> _WHAT IS BEING ASKED_: Set out each of the lines below as a JSON list of strings, with one string per line and blank lines omitted.

━━━

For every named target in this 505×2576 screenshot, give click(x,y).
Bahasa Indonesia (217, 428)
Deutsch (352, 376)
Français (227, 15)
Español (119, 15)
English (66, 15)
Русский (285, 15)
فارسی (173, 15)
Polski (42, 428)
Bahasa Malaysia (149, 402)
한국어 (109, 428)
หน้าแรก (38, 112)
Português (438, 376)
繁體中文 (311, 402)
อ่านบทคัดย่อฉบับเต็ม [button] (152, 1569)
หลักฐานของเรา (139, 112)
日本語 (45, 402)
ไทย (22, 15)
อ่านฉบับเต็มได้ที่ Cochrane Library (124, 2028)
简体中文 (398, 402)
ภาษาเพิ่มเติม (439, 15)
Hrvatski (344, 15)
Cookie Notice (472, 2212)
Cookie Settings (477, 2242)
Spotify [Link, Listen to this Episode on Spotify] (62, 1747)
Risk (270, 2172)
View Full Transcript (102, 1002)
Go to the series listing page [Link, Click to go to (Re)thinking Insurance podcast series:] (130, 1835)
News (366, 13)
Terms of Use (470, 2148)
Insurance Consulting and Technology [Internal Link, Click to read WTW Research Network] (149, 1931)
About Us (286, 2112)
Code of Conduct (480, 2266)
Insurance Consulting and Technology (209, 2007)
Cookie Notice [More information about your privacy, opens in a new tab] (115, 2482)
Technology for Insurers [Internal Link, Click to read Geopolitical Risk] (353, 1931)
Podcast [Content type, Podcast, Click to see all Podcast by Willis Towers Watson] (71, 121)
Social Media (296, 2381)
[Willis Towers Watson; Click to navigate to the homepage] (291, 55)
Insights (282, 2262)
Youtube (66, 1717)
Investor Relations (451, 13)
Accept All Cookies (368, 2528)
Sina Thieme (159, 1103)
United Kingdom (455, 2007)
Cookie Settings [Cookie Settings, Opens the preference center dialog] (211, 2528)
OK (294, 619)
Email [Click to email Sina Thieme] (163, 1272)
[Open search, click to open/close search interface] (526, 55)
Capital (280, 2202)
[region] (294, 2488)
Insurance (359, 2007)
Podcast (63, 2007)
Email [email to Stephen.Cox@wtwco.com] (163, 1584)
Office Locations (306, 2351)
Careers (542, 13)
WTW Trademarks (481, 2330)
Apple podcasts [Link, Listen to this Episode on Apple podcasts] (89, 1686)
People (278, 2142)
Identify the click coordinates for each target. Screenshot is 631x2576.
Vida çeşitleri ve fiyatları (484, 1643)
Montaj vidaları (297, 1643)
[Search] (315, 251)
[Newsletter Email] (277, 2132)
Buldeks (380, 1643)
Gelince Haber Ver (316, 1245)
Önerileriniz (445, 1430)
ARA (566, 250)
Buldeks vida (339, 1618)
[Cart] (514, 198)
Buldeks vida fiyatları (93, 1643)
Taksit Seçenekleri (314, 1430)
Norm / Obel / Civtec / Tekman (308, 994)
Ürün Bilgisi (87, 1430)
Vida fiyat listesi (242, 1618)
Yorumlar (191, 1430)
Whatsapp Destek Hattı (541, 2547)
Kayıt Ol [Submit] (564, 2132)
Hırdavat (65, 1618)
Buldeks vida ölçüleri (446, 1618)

━━━

> _TASK ANSWER_:
[
  "For every named target in this 505×2576 screenshot, give click(x,y).",
  "Bahasa Indonesia (217, 428)",
  "Deutsch (352, 376)",
  "Français (227, 15)",
  "Español (119, 15)",
  "English (66, 15)",
  "Русский (285, 15)",
  "فارسی (173, 15)",
  "Polski (42, 428)",
  "Bahasa Malaysia (149, 402)",
  "한국어 (109, 428)",
  "หน้าแรก (38, 112)",
  "Português (438, 376)",
  "繁體中文 (311, 402)",
  "อ่านบทคัดย่อฉบับเต็ม [button] (152, 1569)",
  "หลักฐานของเรา (139, 112)",
  "日本語 (45, 402)",
  "ไทย (22, 15)",
  "อ่านฉบับเต็มได้ที่ Cochrane Library (124, 2028)",
  "简体中文 (398, 402)",
  "ภาษาเพิ่มเติม (439, 15)",
  "Hrvatski (344, 15)",
  "Cookie Notice (472, 2212)",
  "Cookie Settings (477, 2242)",
  "Spotify [Link, Listen to this Episode on Spotify] (62, 1747)",
  "Risk (270, 2172)",
  "View Full Transcript (102, 1002)",
  "Go to the series listing page [Link, Click to go to (Re)thinking Insurance podcast series:] (130, 1835)",
  "News (366, 13)",
  "Terms of Use (470, 2148)",
  "Insurance Consulting and Technology [Internal Link, Click to read WTW Research Network] (149, 1931)",
  "About Us (286, 2112)",
  "Code of Conduct (480, 2266)",
  "Insurance Consulting and Technology (209, 2007)",
  "Cookie Notice [More information about your privacy, opens in a new tab] (115, 2482)",
  "Technology for Insurers [Internal Link, Click to read Geopolitical Risk] (353, 1931)",
  "Podcast [Content type, Podcast, Click to see all Podcast by Willis Towers Watson] (71, 121)",
  "Social Media (296, 2381)",
  "[Willis Towers Watson; Click to navigate to the homepage] (291, 55)",
  "Insights (282, 2262)",
  "Youtube (66, 1717)",
  "Investor Relations (451, 13)",
  "Accept All Cookies (368, 2528)",
  "Sina Thieme (159, 1103)",
  "United Kingdom (455, 2007)",
  "Cookie Settings [Cookie Settings, Opens the preference center dialog] (211, 2528)",
  "OK (294, 619)",
  "Email [Click to email Sina Thieme] (163, 1272)",
  "[Open search, click to open/close search interface] (526, 55)",
  "Capital (280, 2202)",
  "[region] (294, 2488)",
  "Insurance (359, 2007)",
  "Podcast (63, 2007)",
  "Email [email to Stephen.Cox@wtwco.com] (163, 1584)",
  "Office Locations (306, 2351)",
  "Careers (542, 13)",
  "WTW Trademarks (481, 2330)",
  "Apple podcasts [Link, Listen to this Episode on Apple podcasts] (89, 1686)",
  "People (278, 2142)",
  "Identify the click coordinates for each target. Screenshot is 631x2576.",
  "Vida çeşitleri ve fiyatları (484, 1643)",
  "Montaj vidaları (297, 1643)",
  "[Search] (315, 251)",
  "[Newsletter Email] (277, 2132)",
  "Buldeks (380, 1643)",
  "Gelince Haber Ver (316, 1245)",
  "Önerileriniz (445, 1430)",
  "ARA (566, 250)",
  "Buldeks vida (339, 1618)",
  "[Cart] (514, 198)",
  "Buldeks vida fiyatları (93, 1643)",
  "Taksit Seçenekleri (314, 1430)",
  "Norm / Obel / Civtec / Tekman (308, 994)",
  "Ürün Bilgisi (87, 1430)",
  "Vida fiyat listesi (242, 1618)",
  "Yorumlar (191, 1430)",
  "Whatsapp Destek Hattı (541, 2547)",
  "Kayıt Ol [Submit] (564, 2132)",
  "Hırdavat (65, 1618)",
  "Buldeks vida ölçüleri (446, 1618)"
]